Gestellte Aufgabe:
Schreibe die Datensätze von der Zeile mit „The image size is (600, 479).“ bis zum Ende der Datensätze unverändert ab, beide Enden eingeschlossen.

··· Aufgabendaten ···

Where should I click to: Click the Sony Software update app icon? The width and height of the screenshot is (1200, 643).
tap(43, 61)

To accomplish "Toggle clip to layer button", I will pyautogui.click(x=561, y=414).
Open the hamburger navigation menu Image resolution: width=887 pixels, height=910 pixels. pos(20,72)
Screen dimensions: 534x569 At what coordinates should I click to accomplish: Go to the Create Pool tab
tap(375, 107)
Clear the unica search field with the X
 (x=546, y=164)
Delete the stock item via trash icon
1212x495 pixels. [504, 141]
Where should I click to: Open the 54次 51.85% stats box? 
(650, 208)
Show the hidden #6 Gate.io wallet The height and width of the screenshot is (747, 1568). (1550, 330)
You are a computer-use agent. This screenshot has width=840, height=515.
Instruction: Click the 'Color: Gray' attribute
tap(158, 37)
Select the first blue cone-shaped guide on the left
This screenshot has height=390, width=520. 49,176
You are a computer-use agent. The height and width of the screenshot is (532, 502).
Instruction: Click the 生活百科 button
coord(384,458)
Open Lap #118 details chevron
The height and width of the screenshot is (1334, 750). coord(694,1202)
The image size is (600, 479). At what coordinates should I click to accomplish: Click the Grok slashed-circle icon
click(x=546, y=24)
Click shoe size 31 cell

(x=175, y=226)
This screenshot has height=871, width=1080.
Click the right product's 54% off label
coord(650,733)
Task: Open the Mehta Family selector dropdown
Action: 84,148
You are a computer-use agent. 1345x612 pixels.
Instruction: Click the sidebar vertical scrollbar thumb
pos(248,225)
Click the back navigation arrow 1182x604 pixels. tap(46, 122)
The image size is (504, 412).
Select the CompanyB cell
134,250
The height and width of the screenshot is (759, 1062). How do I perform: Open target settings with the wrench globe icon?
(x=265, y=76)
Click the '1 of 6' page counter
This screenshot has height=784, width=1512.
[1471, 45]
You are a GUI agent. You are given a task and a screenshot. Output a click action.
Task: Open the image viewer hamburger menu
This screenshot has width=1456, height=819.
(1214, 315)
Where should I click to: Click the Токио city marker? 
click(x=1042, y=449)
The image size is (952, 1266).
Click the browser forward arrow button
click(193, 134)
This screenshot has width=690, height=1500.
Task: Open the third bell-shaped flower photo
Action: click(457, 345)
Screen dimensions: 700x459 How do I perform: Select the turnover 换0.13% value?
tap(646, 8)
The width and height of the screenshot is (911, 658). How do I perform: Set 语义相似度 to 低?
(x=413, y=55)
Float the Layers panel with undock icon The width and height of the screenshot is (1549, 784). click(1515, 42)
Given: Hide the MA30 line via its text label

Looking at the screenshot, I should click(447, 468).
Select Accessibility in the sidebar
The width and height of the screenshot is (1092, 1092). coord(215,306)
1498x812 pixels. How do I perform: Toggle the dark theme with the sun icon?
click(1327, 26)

···

Lösung der Aufgabe:
The image size is (600, 479). At what coordinates should I click to accomplish: Click the Grok slashed-circle icon
click(x=546, y=24)
Click shoe size 31 cell

(x=175, y=226)
This screenshot has height=871, width=1080.
Click the right product's 54% off label
coord(650,733)
Task: Open the Mehta Family selector dropdown
Action: 84,148
You are a computer-use agent. 1345x612 pixels.
Instruction: Click the sidebar vertical scrollbar thumb
pos(248,225)
Click the back navigation arrow 1182x604 pixels. tap(46, 122)
The image size is (504, 412).
Select the CompanyB cell
134,250
The height and width of the screenshot is (759, 1062). How do I perform: Open target settings with the wrench globe icon?
(x=265, y=76)
Click the '1 of 6' page counter
This screenshot has height=784, width=1512.
[1471, 45]
You are a GUI agent. You are given a task and a screenshot. Output a click action.
Task: Open the image viewer hamburger menu
This screenshot has width=1456, height=819.
(1214, 315)
Where should I click to: Click the Токио city marker? 
click(x=1042, y=449)
The image size is (952, 1266).
Click the browser forward arrow button
click(193, 134)
This screenshot has width=690, height=1500.
Task: Open the third bell-shaped flower photo
Action: click(457, 345)
Screen dimensions: 700x459 How do I perform: Select the turnover 换0.13% value?
tap(646, 8)
The width and height of the screenshot is (911, 658). How do I perform: Set 语义相似度 to 低?
(x=413, y=55)
Float the Layers panel with undock icon The width and height of the screenshot is (1549, 784). click(1515, 42)
Given: Hide the MA30 line via its text label

Looking at the screenshot, I should click(447, 468).
Select Accessibility in the sidebar
The width and height of the screenshot is (1092, 1092). coord(215,306)
1498x812 pixels. How do I perform: Toggle the dark theme with the sun icon?
click(1327, 26)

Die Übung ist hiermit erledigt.